## [Activity]
Restate the whole listing exactly, leaving nothing out.
== == ==
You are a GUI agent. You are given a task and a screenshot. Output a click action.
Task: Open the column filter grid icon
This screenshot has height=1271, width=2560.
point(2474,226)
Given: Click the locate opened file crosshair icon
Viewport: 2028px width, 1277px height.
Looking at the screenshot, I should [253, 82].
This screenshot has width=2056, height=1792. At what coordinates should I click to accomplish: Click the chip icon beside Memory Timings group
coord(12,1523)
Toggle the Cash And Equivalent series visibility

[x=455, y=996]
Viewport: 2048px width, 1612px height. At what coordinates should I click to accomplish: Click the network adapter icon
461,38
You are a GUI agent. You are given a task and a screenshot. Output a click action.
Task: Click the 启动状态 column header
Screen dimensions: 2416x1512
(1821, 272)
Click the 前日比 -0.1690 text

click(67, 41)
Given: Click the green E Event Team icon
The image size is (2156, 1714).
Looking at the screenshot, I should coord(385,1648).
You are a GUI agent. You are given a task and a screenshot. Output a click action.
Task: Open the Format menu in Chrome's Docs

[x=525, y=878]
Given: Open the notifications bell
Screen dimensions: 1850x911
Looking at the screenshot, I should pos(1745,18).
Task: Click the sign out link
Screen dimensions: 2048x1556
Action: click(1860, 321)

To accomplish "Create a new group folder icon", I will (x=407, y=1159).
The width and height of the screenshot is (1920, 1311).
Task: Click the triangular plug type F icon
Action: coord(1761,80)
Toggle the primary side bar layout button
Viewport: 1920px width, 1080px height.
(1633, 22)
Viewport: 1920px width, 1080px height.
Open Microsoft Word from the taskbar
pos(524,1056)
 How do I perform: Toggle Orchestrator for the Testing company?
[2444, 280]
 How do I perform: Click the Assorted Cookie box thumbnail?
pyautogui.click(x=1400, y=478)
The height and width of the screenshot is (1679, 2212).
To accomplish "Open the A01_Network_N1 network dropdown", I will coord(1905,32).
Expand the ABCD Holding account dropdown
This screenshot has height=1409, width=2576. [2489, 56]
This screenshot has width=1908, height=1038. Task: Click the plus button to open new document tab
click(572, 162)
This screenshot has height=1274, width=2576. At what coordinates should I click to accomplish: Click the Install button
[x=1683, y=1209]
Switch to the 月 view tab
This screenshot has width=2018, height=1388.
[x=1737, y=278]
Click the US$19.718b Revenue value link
== == ==
## [Exercise result]
You are a GUI agent. You are given a task and a screenshot. Output a click action.
Task: Open the column filter grid icon
This screenshot has height=1271, width=2560.
point(2474,226)
Given: Click the locate opened file crosshair icon
Viewport: 2028px width, 1277px height.
Looking at the screenshot, I should [253, 82].
This screenshot has width=2056, height=1792. At what coordinates should I click to accomplish: Click the chip icon beside Memory Timings group
coord(12,1523)
Toggle the Cash And Equivalent series visibility

[x=455, y=996]
Viewport: 2048px width, 1612px height. At what coordinates should I click to accomplish: Click the network adapter icon
461,38
You are a GUI agent. You are given a task and a screenshot. Output a click action.
Task: Click the 启动状态 column header
Screen dimensions: 2416x1512
(1821, 272)
Click the 前日比 -0.1690 text

click(67, 41)
Given: Click the green E Event Team icon
The image size is (2156, 1714).
Looking at the screenshot, I should coord(385,1648).
You are a GUI agent. You are given a task and a screenshot. Output a click action.
Task: Open the Format menu in Chrome's Docs

[x=525, y=878]
Given: Open the notifications bell
Screen dimensions: 1850x911
Looking at the screenshot, I should pos(1745,18).
Task: Click the sign out link
Screen dimensions: 2048x1556
Action: click(1860, 321)

To accomplish "Create a new group folder icon", I will (x=407, y=1159).
The width and height of the screenshot is (1920, 1311).
Task: Click the triangular plug type F icon
Action: coord(1761,80)
Toggle the primary side bar layout button
Viewport: 1920px width, 1080px height.
(1633, 22)
Viewport: 1920px width, 1080px height.
Open Microsoft Word from the taskbar
pos(524,1056)
 How do I perform: Toggle Orchestrator for the Testing company?
[2444, 280]
 How do I perform: Click the Assorted Cookie box thumbnail?
pyautogui.click(x=1400, y=478)
The height and width of the screenshot is (1679, 2212).
To accomplish "Open the A01_Network_N1 network dropdown", I will coord(1905,32).
Expand the ABCD Holding account dropdown
This screenshot has height=1409, width=2576. [2489, 56]
This screenshot has width=1908, height=1038. Task: Click the plus button to open new document tab
click(572, 162)
This screenshot has height=1274, width=2576. At what coordinates should I click to accomplish: Click the Install button
[x=1683, y=1209]
Switch to the 月 view tab
This screenshot has width=2018, height=1388.
[x=1737, y=278]
Click the US$19.718b Revenue value link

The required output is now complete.